4. In the aspect described above, the covering member may be configured as a cap having a second engaging portion that engages with a first engaging portion provided at the end portion in the orthogonal direction, and may be fixed to the supply port member by the engagement of the first engaging portion and the second engaging portion. According to this aspect, the second sealing member can be more firmly pinched between the end portion of the supply port member and the covering member. For this reason, the second sealing member can more effectively seal between the supply port member and the covering member.

5. In the aspect described above, the cartridge may further include a case member configured to accommodate the supply port member, the leakage path may be the gap between the case member and the covering member, and the second sealing member may be disposed between the case member and the covering member. According to this aspect, for example, as compared with a form in which the second sealing member is provided between the supply port member and the covering member, the vicinity of the opening surface of the supply port in the cartridge can be configured to be more space-saving.

6. In the aspect described above, the second sealing member may be formed integrally with the covering member. According to this aspect, the second sealing member can be provided while suppressing an increase in the number of components.

7. In the aspect described above, the second sealing member may be formed integrally with the supply port member. According to this aspect, the second sealing member can be provided while suppressing an increase in the number of components.

8. According to a second aspect of the present disclosure, there is provided a liquid supply system.

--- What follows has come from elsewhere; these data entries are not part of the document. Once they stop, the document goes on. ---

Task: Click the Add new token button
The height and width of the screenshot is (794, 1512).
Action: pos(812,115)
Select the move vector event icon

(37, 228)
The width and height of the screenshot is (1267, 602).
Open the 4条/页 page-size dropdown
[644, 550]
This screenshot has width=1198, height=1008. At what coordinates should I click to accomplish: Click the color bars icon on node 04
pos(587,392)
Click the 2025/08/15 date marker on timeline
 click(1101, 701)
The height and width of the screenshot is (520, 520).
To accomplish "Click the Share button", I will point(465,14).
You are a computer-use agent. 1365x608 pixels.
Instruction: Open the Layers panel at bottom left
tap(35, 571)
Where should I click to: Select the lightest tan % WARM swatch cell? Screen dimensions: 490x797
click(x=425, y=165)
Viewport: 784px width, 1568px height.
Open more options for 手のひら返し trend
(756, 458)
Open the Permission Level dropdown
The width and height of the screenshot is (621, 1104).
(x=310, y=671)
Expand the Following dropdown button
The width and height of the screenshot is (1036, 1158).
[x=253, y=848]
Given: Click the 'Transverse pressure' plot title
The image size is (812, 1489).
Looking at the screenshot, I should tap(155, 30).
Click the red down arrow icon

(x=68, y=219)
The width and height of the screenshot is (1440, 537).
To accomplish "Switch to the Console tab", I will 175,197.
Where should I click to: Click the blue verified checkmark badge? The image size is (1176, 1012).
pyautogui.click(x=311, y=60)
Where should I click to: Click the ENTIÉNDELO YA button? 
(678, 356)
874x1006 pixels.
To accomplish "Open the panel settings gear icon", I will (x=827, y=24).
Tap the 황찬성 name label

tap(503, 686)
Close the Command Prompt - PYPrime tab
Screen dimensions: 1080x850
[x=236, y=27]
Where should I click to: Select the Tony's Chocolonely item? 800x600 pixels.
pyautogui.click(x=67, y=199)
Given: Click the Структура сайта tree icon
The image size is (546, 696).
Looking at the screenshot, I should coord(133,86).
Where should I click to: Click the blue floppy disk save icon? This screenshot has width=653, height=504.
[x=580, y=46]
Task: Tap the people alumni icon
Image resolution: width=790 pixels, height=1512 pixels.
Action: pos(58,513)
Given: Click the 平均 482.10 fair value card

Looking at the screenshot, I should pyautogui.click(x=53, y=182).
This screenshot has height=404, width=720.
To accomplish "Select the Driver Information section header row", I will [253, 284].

The liquid supply system includes the cartridge according to the above aspect, a mounting portion configured to mount the cartridge, the mounting portion including a receiving portion configured to receive the supply port member and the covering member, and a third sealing member configured to seal between the receiving portion and the covering member. According to this aspect, even when the liquid leaks from the supply port, the liquid can be retained between the receiving portion and the covering member by the third sealing member. Therefore, the leakage of the liquid to the outside of the cartridge can be further reliably suppressed.

The present disclosure can be realized in an aspect of a liquid ejecting apparatus, a liquid ejecting system, and the like in addition to each aspect described above.